- **Exercise prompt**
Could you retype the entries exactly as they are?

- **Data to examine**

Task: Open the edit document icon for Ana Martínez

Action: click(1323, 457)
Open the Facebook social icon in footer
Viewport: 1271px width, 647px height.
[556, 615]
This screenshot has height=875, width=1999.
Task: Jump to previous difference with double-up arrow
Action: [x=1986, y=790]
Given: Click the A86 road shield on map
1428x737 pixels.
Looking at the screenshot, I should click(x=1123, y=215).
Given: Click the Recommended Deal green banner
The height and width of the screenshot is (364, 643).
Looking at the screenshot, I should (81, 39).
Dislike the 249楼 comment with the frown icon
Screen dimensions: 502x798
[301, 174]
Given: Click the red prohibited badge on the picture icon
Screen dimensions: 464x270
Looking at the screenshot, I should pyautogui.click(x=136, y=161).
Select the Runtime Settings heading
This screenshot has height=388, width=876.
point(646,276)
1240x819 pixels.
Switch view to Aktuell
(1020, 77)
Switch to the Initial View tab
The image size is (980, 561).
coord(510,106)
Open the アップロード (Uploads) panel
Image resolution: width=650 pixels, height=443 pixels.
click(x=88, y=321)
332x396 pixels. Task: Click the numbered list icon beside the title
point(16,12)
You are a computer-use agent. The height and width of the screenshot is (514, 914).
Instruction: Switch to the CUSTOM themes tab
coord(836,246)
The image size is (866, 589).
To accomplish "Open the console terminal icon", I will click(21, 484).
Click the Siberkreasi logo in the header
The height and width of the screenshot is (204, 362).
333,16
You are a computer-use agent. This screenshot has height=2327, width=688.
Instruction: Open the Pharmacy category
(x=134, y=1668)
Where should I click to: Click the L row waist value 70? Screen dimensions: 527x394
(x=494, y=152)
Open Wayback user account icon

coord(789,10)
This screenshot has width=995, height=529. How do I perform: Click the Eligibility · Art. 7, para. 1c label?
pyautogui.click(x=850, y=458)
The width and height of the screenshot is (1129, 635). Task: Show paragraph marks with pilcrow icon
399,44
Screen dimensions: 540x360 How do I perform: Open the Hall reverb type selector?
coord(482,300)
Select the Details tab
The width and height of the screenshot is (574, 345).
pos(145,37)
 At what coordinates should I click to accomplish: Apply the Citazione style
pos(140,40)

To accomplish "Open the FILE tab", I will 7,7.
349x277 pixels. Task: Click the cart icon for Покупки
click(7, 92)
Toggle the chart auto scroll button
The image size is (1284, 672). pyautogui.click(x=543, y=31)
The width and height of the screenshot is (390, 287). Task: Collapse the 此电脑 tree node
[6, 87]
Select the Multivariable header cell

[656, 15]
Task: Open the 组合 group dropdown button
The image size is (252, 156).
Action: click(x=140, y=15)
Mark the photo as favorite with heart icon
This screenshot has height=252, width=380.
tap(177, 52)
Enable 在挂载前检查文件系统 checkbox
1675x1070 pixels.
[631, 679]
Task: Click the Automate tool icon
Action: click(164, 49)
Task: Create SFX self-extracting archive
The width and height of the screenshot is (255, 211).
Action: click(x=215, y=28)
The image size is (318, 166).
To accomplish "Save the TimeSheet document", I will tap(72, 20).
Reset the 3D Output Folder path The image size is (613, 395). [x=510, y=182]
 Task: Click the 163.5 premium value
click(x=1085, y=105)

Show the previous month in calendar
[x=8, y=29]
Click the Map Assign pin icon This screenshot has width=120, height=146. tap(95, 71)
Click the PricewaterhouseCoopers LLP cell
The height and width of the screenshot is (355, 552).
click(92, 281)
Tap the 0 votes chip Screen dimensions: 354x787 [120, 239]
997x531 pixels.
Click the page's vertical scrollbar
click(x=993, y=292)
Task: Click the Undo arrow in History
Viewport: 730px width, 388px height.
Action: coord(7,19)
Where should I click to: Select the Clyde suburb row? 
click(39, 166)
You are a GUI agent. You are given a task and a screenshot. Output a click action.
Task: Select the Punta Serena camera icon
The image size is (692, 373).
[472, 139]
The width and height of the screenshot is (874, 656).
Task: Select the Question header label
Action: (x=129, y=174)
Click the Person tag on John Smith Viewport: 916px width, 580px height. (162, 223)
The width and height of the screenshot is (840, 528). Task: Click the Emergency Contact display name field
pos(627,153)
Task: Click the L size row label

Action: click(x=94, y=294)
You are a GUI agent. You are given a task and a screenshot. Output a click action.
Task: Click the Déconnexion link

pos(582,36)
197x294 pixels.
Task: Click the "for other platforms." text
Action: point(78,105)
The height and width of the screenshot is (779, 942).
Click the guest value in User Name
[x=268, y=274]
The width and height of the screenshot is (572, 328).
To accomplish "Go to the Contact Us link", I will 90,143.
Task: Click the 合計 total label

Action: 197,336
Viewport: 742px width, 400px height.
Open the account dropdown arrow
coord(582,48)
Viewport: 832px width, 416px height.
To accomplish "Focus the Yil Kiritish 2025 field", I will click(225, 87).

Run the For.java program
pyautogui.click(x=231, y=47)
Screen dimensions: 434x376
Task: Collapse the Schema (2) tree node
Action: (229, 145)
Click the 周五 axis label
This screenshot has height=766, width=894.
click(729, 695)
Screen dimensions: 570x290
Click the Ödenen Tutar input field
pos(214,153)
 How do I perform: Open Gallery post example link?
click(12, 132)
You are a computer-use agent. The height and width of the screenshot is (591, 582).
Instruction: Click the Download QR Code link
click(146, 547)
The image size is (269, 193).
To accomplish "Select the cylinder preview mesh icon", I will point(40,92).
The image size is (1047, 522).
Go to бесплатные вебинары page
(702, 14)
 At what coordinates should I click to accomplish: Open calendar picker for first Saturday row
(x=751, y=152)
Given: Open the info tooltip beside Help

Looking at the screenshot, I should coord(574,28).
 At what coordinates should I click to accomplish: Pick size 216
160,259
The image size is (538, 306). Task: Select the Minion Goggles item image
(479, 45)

- **Response to the exercise**
Task: Open the edit document icon for Ana Martínez

Action: click(1323, 457)
Open the Facebook social icon in footer
Viewport: 1271px width, 647px height.
[556, 615]
This screenshot has height=875, width=1999.
Task: Jump to previous difference with double-up arrow
Action: [x=1986, y=790]
Given: Click the A86 road shield on map
1428x737 pixels.
Looking at the screenshot, I should click(x=1123, y=215).
Given: Click the Recommended Deal green banner
The height and width of the screenshot is (364, 643).
Looking at the screenshot, I should (81, 39).
Dislike the 249楼 comment with the frown icon
Screen dimensions: 502x798
[301, 174]
Given: Click the red prohibited badge on the picture icon
Screen dimensions: 464x270
Looking at the screenshot, I should pyautogui.click(x=136, y=161).
Select the Runtime Settings heading
This screenshot has height=388, width=876.
point(646,276)
1240x819 pixels.
Switch view to Aktuell
(1020, 77)
Switch to the Initial View tab
The image size is (980, 561).
coord(510,106)
Open the アップロード (Uploads) panel
Image resolution: width=650 pixels, height=443 pixels.
click(x=88, y=321)
332x396 pixels. Task: Click the numbered list icon beside the title
point(16,12)
You are a computer-use agent. The height and width of the screenshot is (514, 914).
Instruction: Switch to the CUSTOM themes tab
coord(836,246)
The image size is (866, 589).
To accomplish "Open the console terminal icon", I will click(21, 484).
Click the Siberkreasi logo in the header
The height and width of the screenshot is (204, 362).
333,16
You are a computer-use agent. This screenshot has height=2327, width=688.
Instruction: Open the Pharmacy category
(x=134, y=1668)
Where should I click to: Click the L row waist value 70? Screen dimensions: 527x394
(x=494, y=152)
Open Wayback user account icon

coord(789,10)
This screenshot has width=995, height=529. How do I perform: Click the Eligibility · Art. 7, para. 1c label?
pyautogui.click(x=850, y=458)
The width and height of the screenshot is (1129, 635). Task: Show paragraph marks with pilcrow icon
399,44
Screen dimensions: 540x360 How do I perform: Open the Hall reverb type selector?
coord(482,300)
Select the Details tab
The width and height of the screenshot is (574, 345).
pos(145,37)
 At what coordinates should I click to accomplish: Apply the Citazione style
pos(140,40)

To accomplish "Open the FILE tab", I will 7,7.
349x277 pixels. Task: Click the cart icon for Покупки
click(7, 92)
Toggle the chart auto scroll button
The image size is (1284, 672). pyautogui.click(x=543, y=31)
The width and height of the screenshot is (390, 287). Task: Collapse the 此电脑 tree node
[6, 87]
Select the Multivariable header cell

[656, 15]
Task: Open the 组合 group dropdown button
The image size is (252, 156).
Action: click(x=140, y=15)
Mark the photo as favorite with heart icon
This screenshot has height=252, width=380.
tap(177, 52)
Enable 在挂载前检查文件系统 checkbox
1675x1070 pixels.
[631, 679]
Task: Click the Automate tool icon
Action: click(164, 49)
Task: Create SFX self-extracting archive
The width and height of the screenshot is (255, 211).
Action: click(x=215, y=28)
The image size is (318, 166).
To accomplish "Save the TimeSheet document", I will tap(72, 20).
Reset the 3D Output Folder path The image size is (613, 395). [x=510, y=182]
 Task: Click the 163.5 premium value
click(x=1085, y=105)

Show the previous month in calendar
[x=8, y=29]
Click the Map Assign pin icon This screenshot has width=120, height=146. tap(95, 71)
Click the PricewaterhouseCoopers LLP cell
The height and width of the screenshot is (355, 552).
click(92, 281)
Tap the 0 votes chip Screen dimensions: 354x787 [120, 239]
997x531 pixels.
Click the page's vertical scrollbar
click(x=993, y=292)
Task: Click the Undo arrow in History
Viewport: 730px width, 388px height.
Action: coord(7,19)
Where should I click to: Select the Clyde suburb row? 
click(39, 166)
You are a GUI agent. You are given a task and a screenshot. Output a click action.
Task: Select the Punta Serena camera icon
The image size is (692, 373).
[472, 139]
The width and height of the screenshot is (874, 656).
Task: Select the Question header label
Action: (x=129, y=174)
Click the Person tag on John Smith Viewport: 916px width, 580px height. (162, 223)
The width and height of the screenshot is (840, 528). Task: Click the Emergency Contact display name field
pos(627,153)
Task: Click the L size row label

Action: click(x=94, y=294)
You are a GUI agent. You are given a task and a screenshot. Output a click action.
Task: Click the Déconnexion link

pos(582,36)
197x294 pixels.
Task: Click the "for other platforms." text
Action: point(78,105)
The height and width of the screenshot is (779, 942).
Click the guest value in User Name
[x=268, y=274]
The width and height of the screenshot is (572, 328).
To accomplish "Go to the Contact Us link", I will 90,143.
Task: Click the 合計 total label

Action: 197,336
Viewport: 742px width, 400px height.
Open the account dropdown arrow
coord(582,48)
Viewport: 832px width, 416px height.
To accomplish "Focus the Yil Kiritish 2025 field", I will click(225, 87).

Run the For.java program
pyautogui.click(x=231, y=47)
Screen dimensions: 434x376
Task: Collapse the Schema (2) tree node
Action: (229, 145)
Click the 周五 axis label
This screenshot has height=766, width=894.
click(729, 695)
Screen dimensions: 570x290
Click the Ödenen Tutar input field
pos(214,153)
 How do I perform: Open Gallery post example link?
click(12, 132)
You are a computer-use agent. The height and width of the screenshot is (591, 582).
Instruction: Click the Download QR Code link
click(146, 547)
The image size is (269, 193).
To accomplish "Select the cylinder preview mesh icon", I will point(40,92).
The image size is (1047, 522).
Go to бесплатные вебинары page
(702, 14)
 At what coordinates should I click to accomplish: Open calendar picker for first Saturday row
(x=751, y=152)
Given: Open the info tooltip beside Help

Looking at the screenshot, I should coord(574,28).
 At what coordinates should I click to accomplish: Pick size 216
160,259
The image size is (538, 306). Task: Select the Minion Goggles item image
(479, 45)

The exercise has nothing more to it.